**What needs to be done:** Retype every row below without changing a character, and leave the pictures out of your copy.
::::::
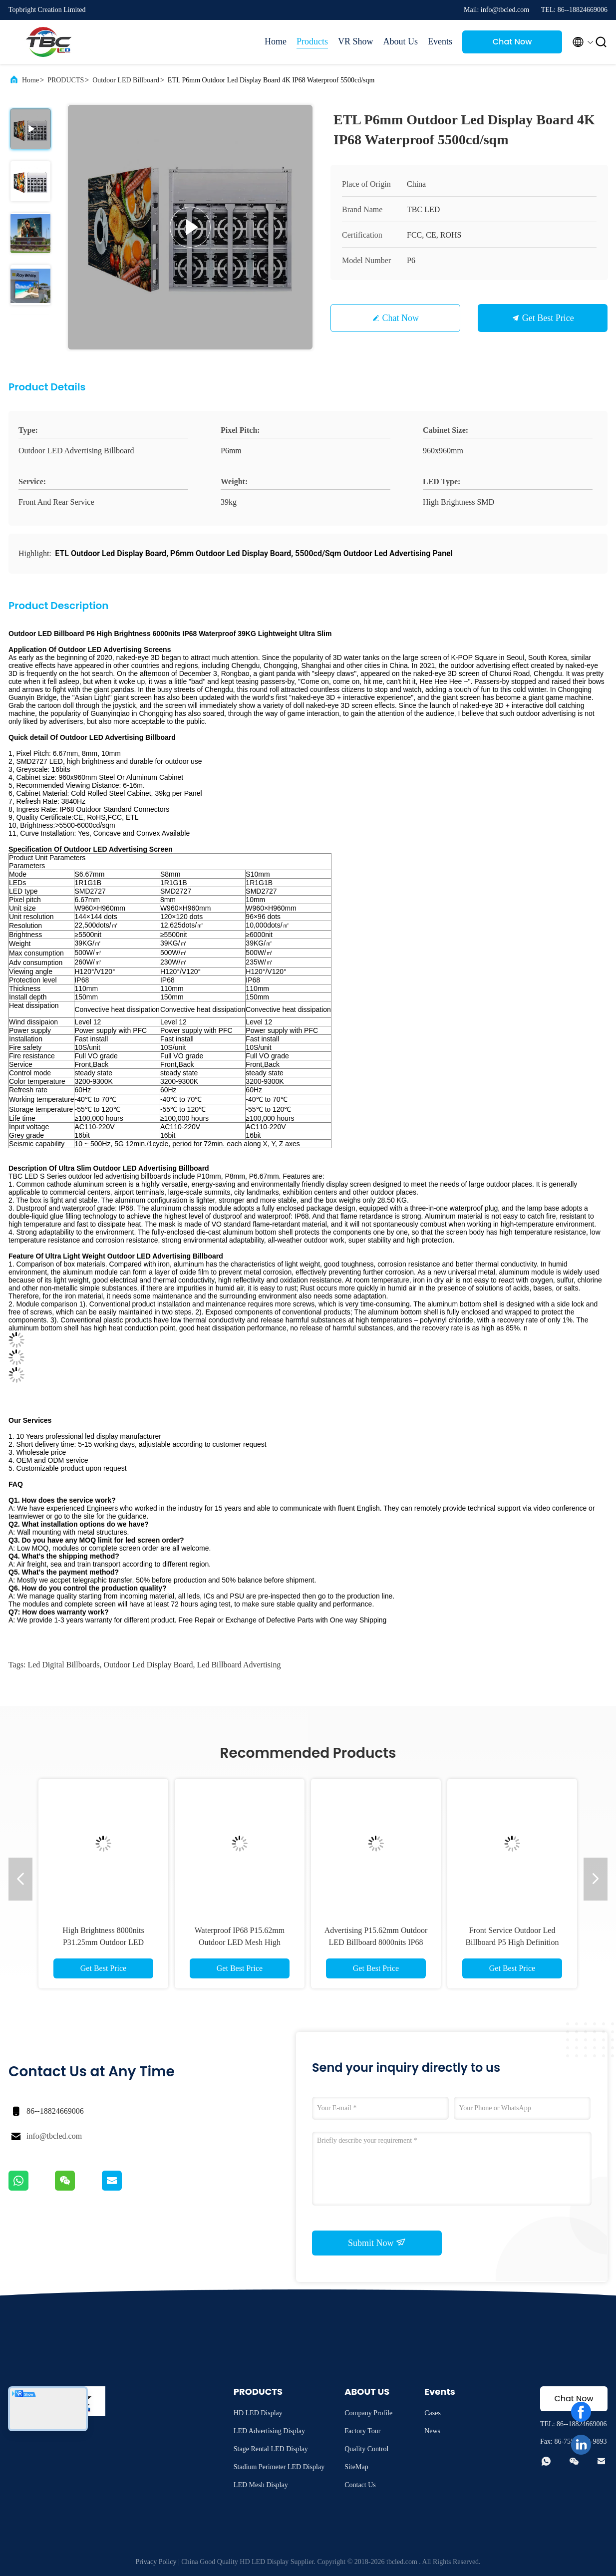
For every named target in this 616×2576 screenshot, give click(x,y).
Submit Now (377, 2242)
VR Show (355, 41)
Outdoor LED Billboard (125, 80)
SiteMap (356, 2467)
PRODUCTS (65, 80)
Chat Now (512, 41)
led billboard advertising (239, 1664)
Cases (432, 2413)
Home (276, 41)
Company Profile (368, 2413)
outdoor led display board (148, 1664)
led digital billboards (63, 1664)
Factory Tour (362, 2431)
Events (440, 41)
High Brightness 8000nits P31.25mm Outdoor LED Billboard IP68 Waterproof (103, 1942)
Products (312, 41)
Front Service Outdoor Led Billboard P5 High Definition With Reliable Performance (512, 1942)
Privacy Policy (155, 2562)
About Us (400, 41)
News (432, 2431)
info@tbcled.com (54, 2136)
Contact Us (360, 2485)
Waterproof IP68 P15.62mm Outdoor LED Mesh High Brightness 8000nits (240, 1942)
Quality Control (366, 2449)
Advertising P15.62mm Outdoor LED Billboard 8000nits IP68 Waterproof (376, 1942)
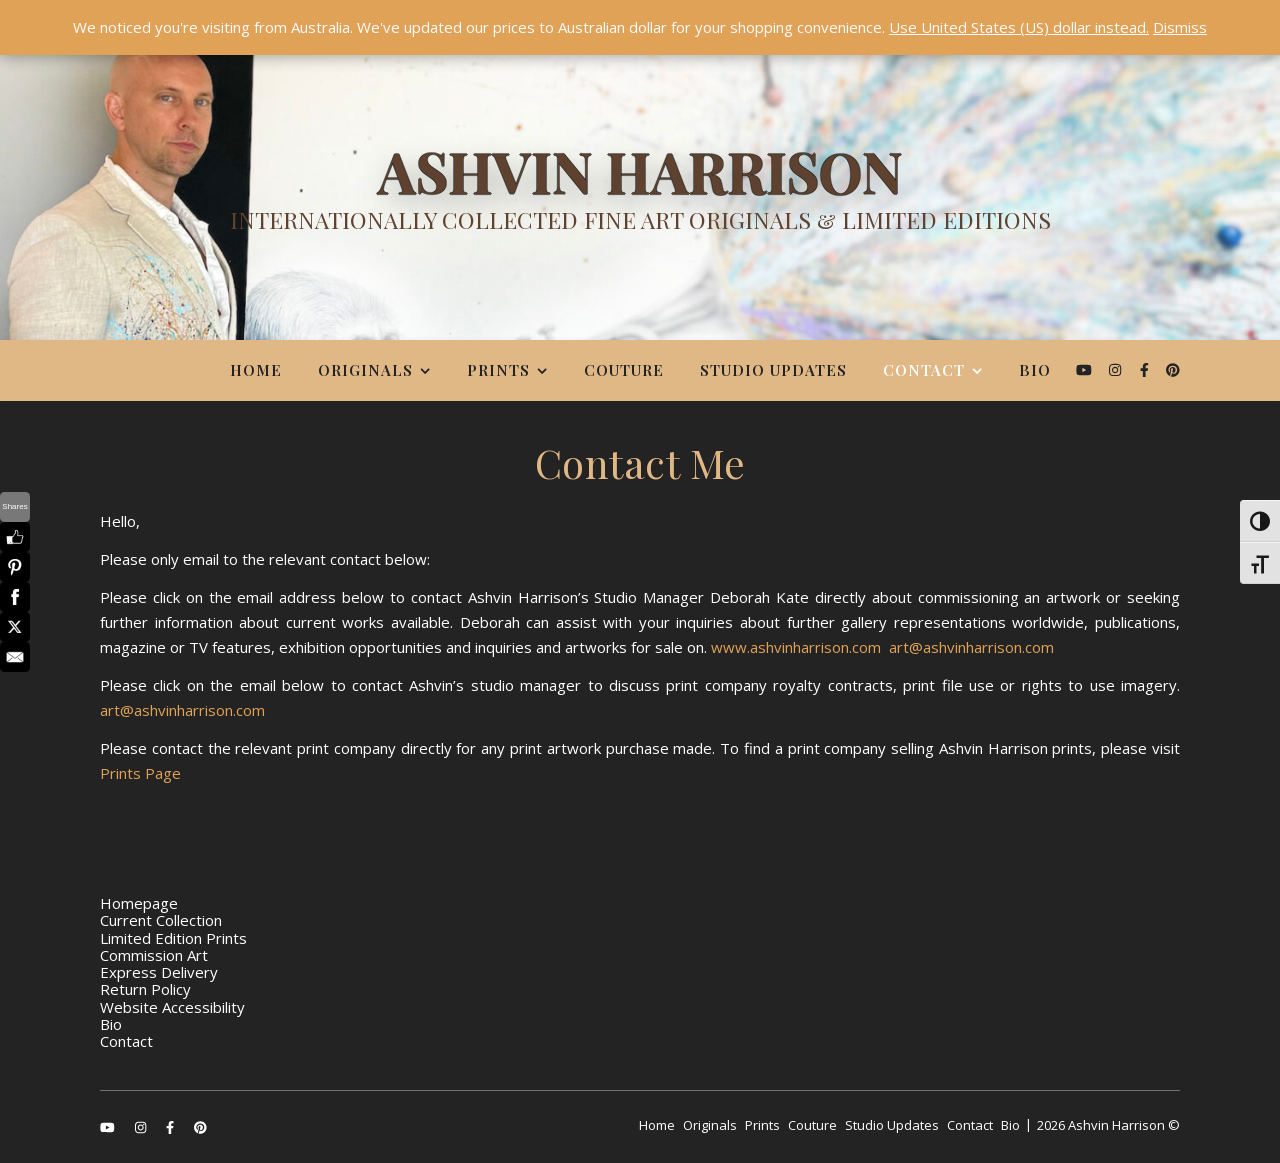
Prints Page (140, 773)
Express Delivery (159, 972)
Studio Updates (773, 370)
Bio (1035, 370)
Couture (624, 370)
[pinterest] (1173, 369)
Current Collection (161, 920)
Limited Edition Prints (173, 938)
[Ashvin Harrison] (640, 195)
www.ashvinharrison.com (796, 647)
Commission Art (154, 955)
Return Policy (145, 989)
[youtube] (1086, 369)
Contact (924, 370)
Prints (498, 370)
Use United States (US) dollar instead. (1019, 27)
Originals (365, 370)
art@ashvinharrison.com (971, 647)
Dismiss (1180, 27)
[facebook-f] (1146, 369)
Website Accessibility (172, 1007)
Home (256, 370)
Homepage (139, 903)
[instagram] (1117, 369)
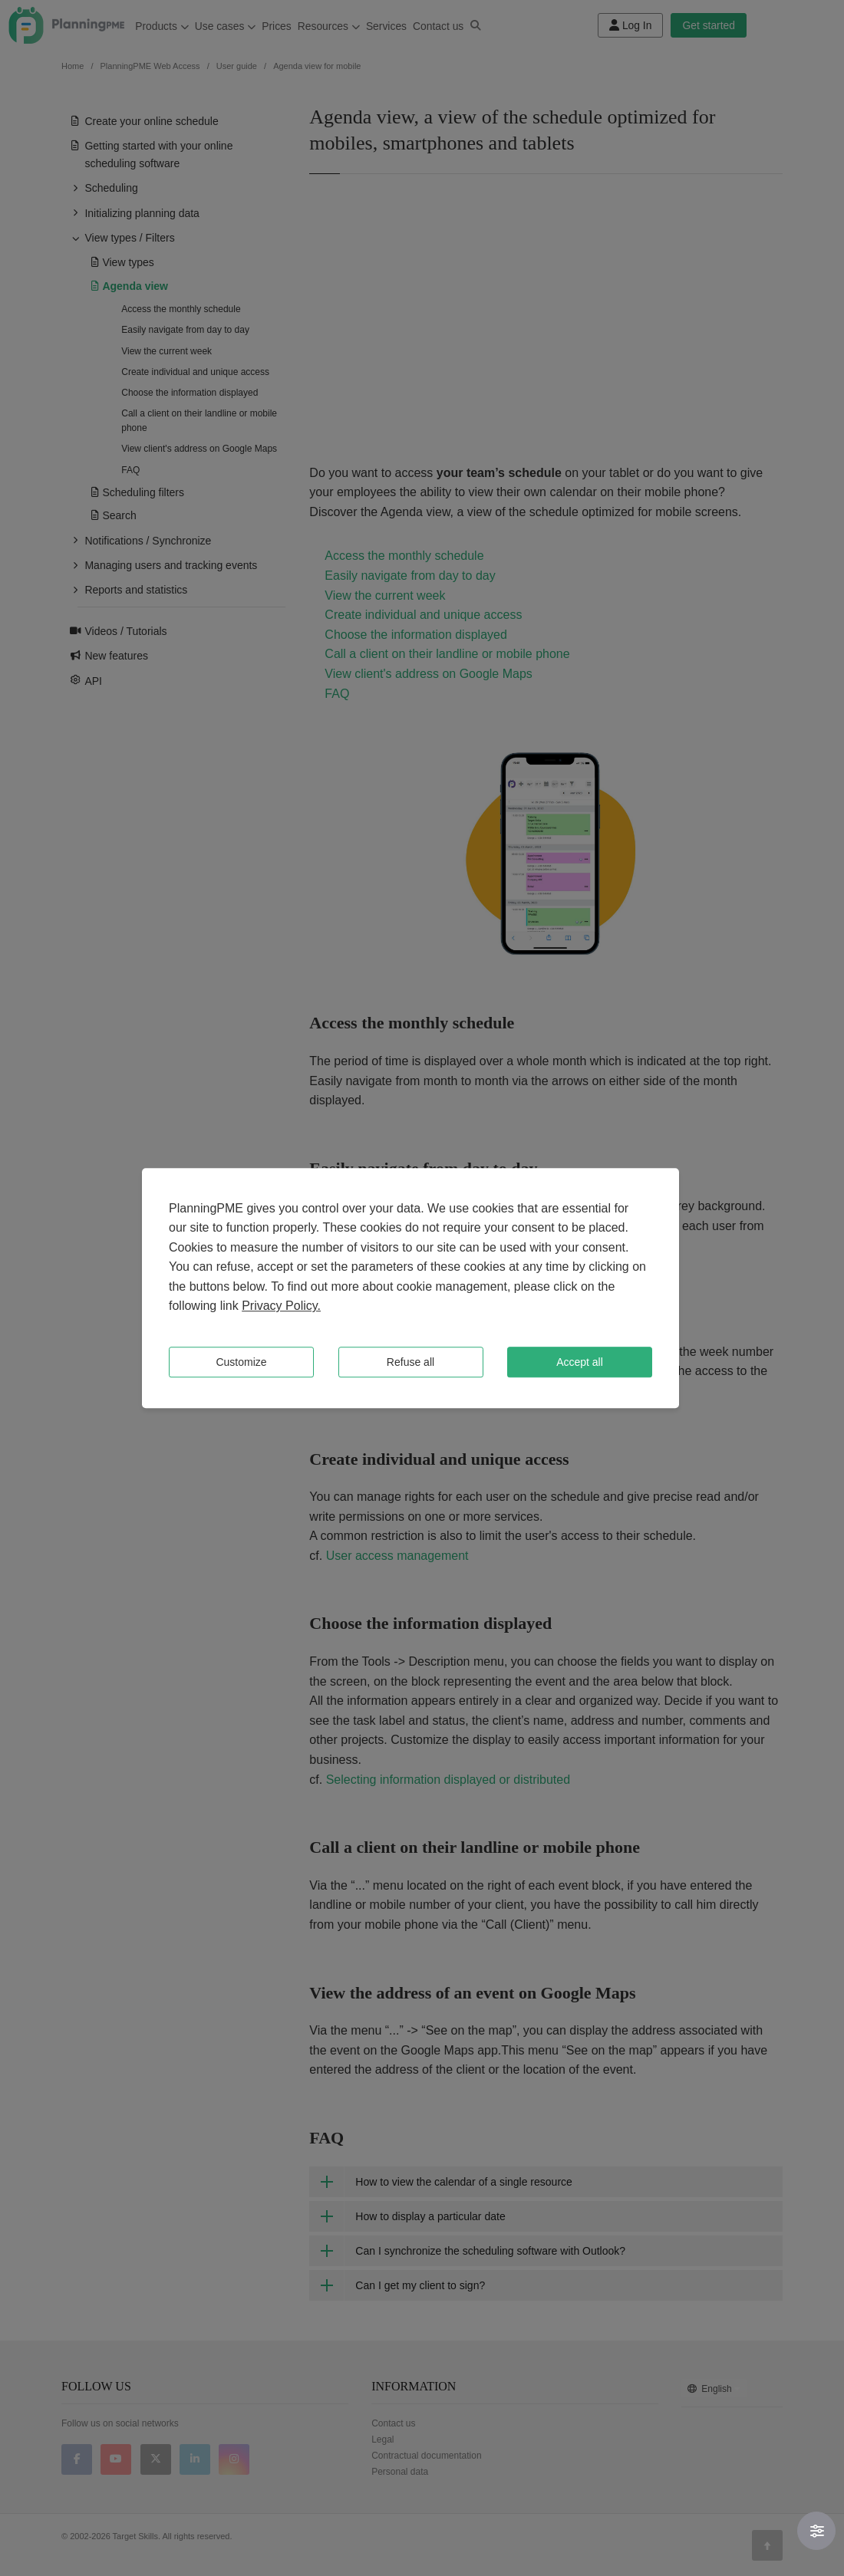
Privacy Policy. (281, 1306)
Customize (241, 1362)
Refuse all (410, 1362)
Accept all (579, 1362)
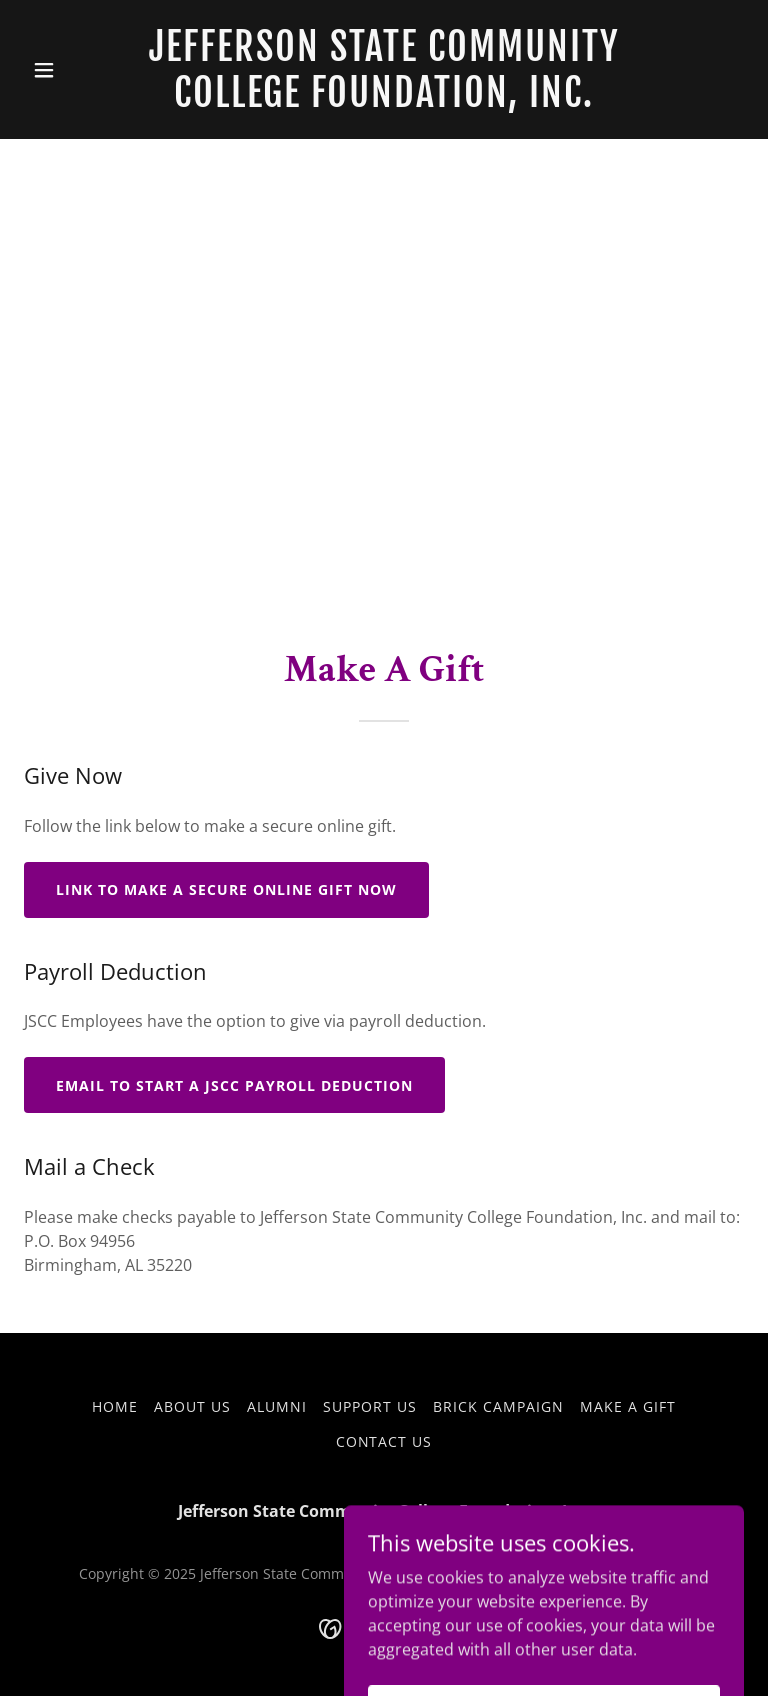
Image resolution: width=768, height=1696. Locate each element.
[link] (384, 101)
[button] (78, 70)
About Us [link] (192, 1406)
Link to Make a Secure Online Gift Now (226, 889)
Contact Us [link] (384, 1441)
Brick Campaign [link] (498, 1406)
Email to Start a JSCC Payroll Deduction (234, 1085)
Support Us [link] (370, 1406)
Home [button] (115, 1406)
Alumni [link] (277, 1406)
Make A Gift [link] (628, 1406)
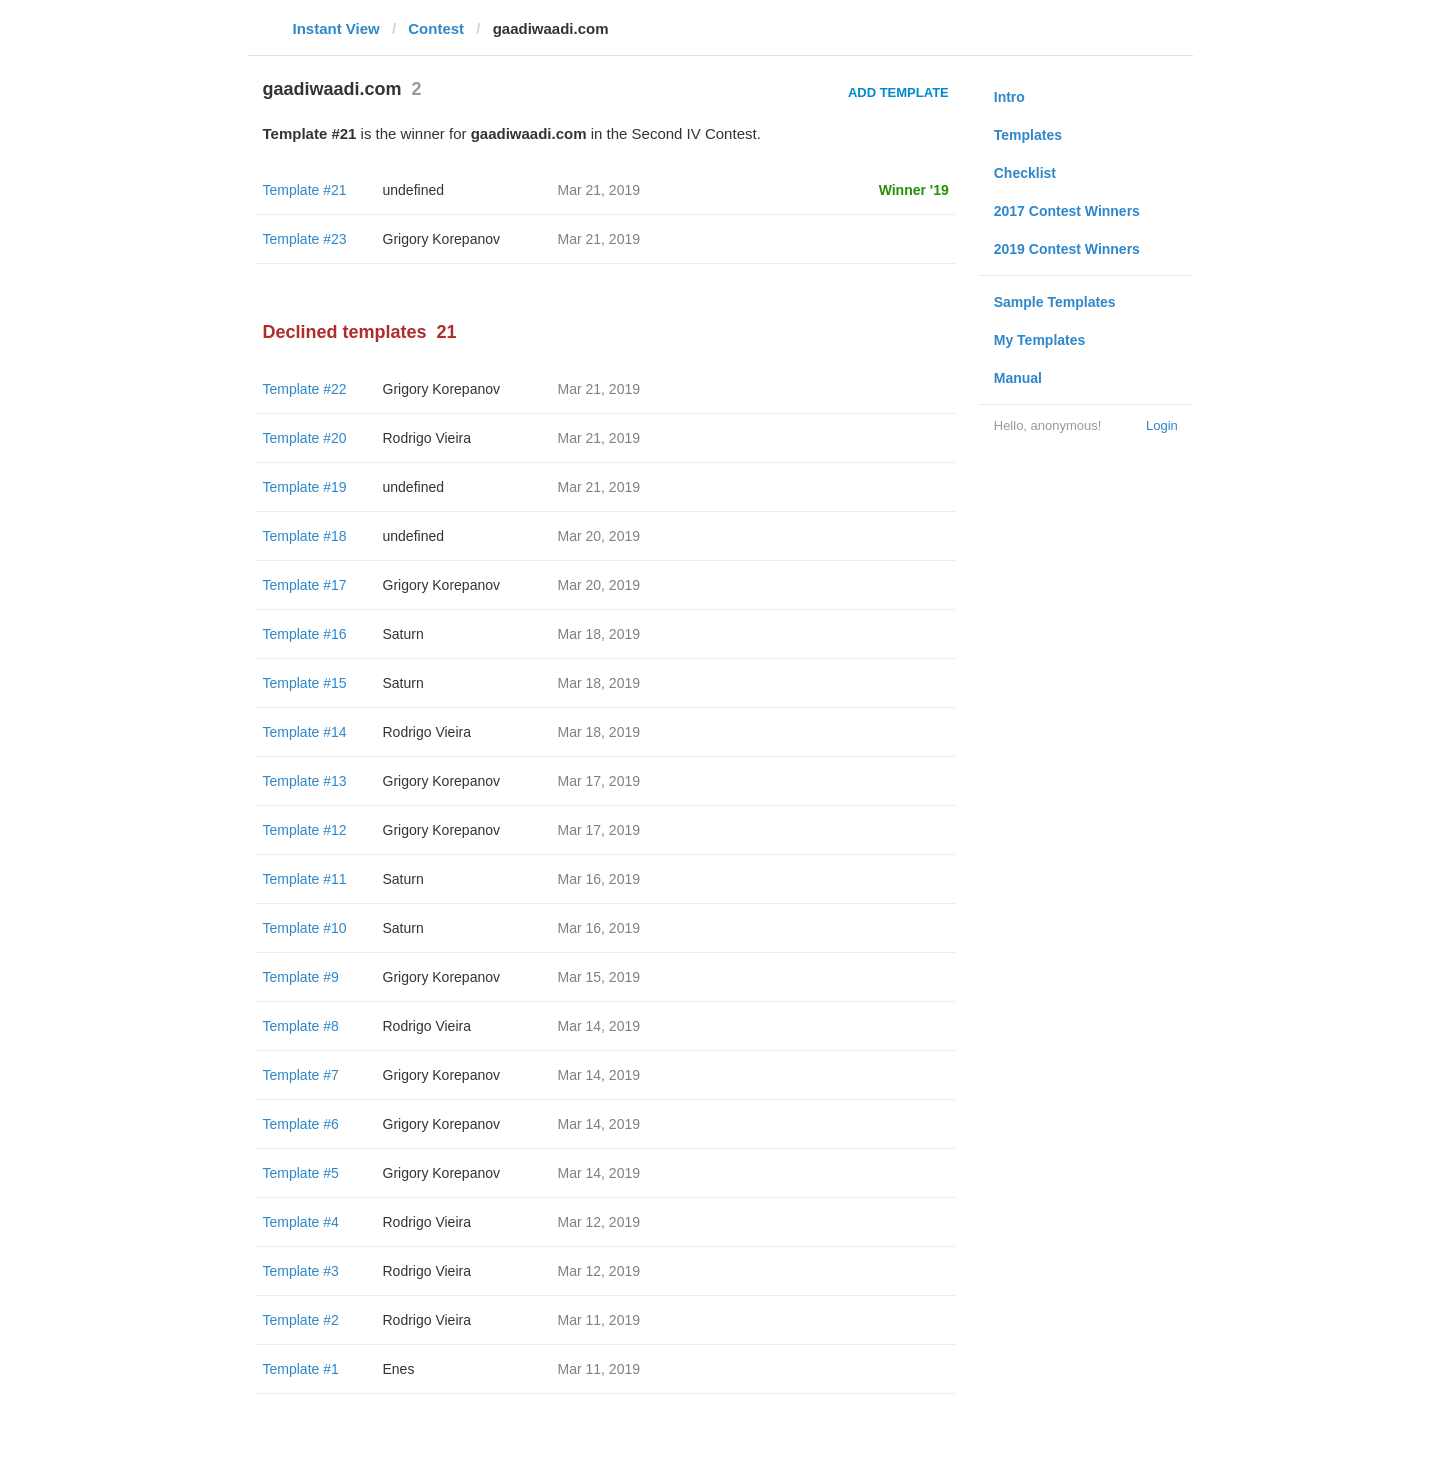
::::::
**Response to the exercise:**
For every named target in this 616×2576 screenshot, give click(x,y).
Submit Now (377, 2242)
VR Show (355, 41)
Outdoor LED Billboard (125, 80)
SiteMap (356, 2467)
PRODUCTS (65, 80)
Chat Now (512, 41)
led billboard advertising (239, 1664)
Cases (432, 2413)
Home (276, 41)
Company Profile (368, 2413)
outdoor led display board (148, 1664)
led digital billboards (63, 1664)
Factory Tour (362, 2431)
Events (440, 41)
High Brightness 8000nits P31.25mm Outdoor LED Billboard IP68 Waterproof (103, 1942)
Products (312, 41)
Front Service Outdoor Led Billboard P5 High Definition With Reliable Performance (512, 1942)
Privacy Policy (155, 2562)
About Us (400, 41)
News (432, 2431)
info@tbcled.com (54, 2136)
Contact Us (360, 2485)
Waterproof IP68 P15.62mm Outdoor LED Mesh High Brightness 8000nits (240, 1942)
Quality Control (366, 2449)
Advertising P15.62mm Outdoor LED Billboard 8000nits IP68 Waterproof (376, 1942)
Prints Page (140, 773)
Express Delivery (159, 972)
Studio Updates (773, 370)
Bio (1035, 370)
Couture (624, 370)
[pinterest] (1173, 369)
Current Collection (161, 920)
Limited Edition Prints (173, 938)
[Ashvin Harrison] (640, 195)
www.ashvinharrison.com (796, 647)
Commission Art (154, 955)
Return Policy (145, 989)
[youtube] (1086, 369)
Contact (924, 370)
Prints (498, 370)
Use United States (US) dollar instead. (1019, 27)
Originals (365, 370)
art@ashvinharrison.com (971, 647)
Dismiss (1180, 27)
[facebook-f] (1146, 369)
Website Accessibility (172, 1007)
Home (256, 370)
Homepage (139, 903)
[instagram] (1117, 369)
Privacy Policy. (281, 1306)
Customize (241, 1362)
Refuse all (410, 1362)
Accept all (579, 1362)
Image resolution: width=768, height=1696. Locate each element.
[link] (384, 101)
[button] (78, 70)
About Us [link] (192, 1406)
Link to Make a Secure Online Gift Now (226, 889)
Contact Us [link] (384, 1441)
Brick Campaign [link] (498, 1406)
Email to Start a JSCC Payroll Deduction (234, 1085)
Support Us [link] (370, 1406)
Home [button] (115, 1406)
Alumni [link] (277, 1406)
Make A Gift [link] (628, 1406)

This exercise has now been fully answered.